The Justice Centre for Constitutional Freedoms announces that Ontario resident George Katerberg has launched a legal challenge against the Ontario Ministry of Transportation for banning roadside billboards with social or political messages. Mr. Katerberg believes that the Ministry’s policies go too far and undermine the freedom of expression of all Ontarians.

This case goes back to March 2024, when Mr. Katerberg, a retired HVAC technician, rented a billboard on Highway 17 near Thessalon, Ontario, that featured images of public health officials and politicians alongside a message critical of their statements about vaccines.

After the Ministry rejected his proposed billboard several times on the grounds it promoted hatred, a constitutional challenge was launched with lawyers provided by the Justice Centre. Mr. Katerberg’s lawyers argued that the Ministry’s position was unreasonable, and that it did not balance Charter rights with the purposes of relevant legislation.

The Ministry later admitted that the sign did not violate hate speech guidelines and agreed to reconsider erecting the billboard.

However, in April 2025, the Ministry quietly amended its policy manual to restrict signs along “bush highways” to those only promoting goods, services, or authorized community events.

# [GIVEN DATA]

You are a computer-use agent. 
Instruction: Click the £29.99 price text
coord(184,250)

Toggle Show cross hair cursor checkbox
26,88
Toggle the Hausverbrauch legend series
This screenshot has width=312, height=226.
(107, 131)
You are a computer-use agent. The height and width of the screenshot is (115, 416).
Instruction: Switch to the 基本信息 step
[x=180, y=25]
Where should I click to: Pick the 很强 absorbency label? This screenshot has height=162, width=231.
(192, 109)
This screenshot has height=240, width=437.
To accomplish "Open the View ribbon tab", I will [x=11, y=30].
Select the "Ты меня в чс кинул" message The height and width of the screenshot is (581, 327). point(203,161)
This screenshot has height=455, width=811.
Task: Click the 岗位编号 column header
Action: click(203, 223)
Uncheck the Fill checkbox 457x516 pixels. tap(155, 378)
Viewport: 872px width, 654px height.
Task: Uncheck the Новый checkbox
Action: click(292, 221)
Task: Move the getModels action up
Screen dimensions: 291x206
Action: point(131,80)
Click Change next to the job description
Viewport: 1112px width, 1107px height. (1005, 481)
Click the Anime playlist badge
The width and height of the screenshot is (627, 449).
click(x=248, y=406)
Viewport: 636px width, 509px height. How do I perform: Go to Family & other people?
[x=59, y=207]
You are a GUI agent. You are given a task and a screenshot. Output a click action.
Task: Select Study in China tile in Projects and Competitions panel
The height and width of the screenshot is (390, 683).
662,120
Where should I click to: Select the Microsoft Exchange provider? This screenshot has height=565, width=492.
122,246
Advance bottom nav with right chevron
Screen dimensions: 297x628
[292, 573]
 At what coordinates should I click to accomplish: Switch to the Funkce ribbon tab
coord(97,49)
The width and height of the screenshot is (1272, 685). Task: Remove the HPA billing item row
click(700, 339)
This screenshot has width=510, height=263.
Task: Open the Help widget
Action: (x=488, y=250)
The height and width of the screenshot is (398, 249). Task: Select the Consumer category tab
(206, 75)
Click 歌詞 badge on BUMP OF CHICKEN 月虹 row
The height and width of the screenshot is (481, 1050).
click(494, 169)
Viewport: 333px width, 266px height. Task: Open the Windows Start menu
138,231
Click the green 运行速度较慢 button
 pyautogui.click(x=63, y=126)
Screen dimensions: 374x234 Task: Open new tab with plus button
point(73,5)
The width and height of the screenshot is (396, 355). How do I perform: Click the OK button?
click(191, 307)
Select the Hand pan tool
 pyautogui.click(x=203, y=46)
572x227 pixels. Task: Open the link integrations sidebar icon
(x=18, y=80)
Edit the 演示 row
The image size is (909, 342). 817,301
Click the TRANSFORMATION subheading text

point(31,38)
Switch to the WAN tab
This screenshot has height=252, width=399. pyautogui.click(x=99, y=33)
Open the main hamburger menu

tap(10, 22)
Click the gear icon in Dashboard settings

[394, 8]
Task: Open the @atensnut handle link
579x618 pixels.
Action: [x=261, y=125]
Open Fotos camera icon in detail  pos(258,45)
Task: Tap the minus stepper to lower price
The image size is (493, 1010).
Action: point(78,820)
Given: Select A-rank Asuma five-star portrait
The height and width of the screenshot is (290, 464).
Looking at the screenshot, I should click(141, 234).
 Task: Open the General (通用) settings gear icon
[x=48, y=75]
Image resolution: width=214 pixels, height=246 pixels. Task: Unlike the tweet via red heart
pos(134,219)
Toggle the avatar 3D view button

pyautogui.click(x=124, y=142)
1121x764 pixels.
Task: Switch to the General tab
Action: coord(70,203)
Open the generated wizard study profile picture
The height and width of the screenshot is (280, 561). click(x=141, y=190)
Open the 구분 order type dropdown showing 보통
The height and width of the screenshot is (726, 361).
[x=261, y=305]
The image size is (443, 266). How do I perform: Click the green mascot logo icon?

# [WHAT THIS TASK INVOLVES]
Write the next part of the passage on the Ontario billboard challenge, picking up after its last sentence. The items that come after the text are separate material and have no connection to it.

# [ANSWER SECTION]
The new guidelines are sweeping and comprehensive, barring any messaging that the Ministry claims could “demean, denigrate, or disparage one or more identifiable persons, groups of persons, firms, organizations, industrial or commercial activities, professions, entities, products or services…”

Relying on this new policy, the Ministry once again denied Mr. Katerberg’s revised billboard.

Constitutional lawyer Chris Fleury explains, “By amending the Highway Corridor Management Manual to effectively prohibit signage that promotes political and social causes, the Ministry of Transportation has turned Mr. Katerberg’s fight to raise his sign into a fight on behalf of all Ontarians who wish to express support for a political or social cause.”

No date has yet been assigned for a hearing on this matter.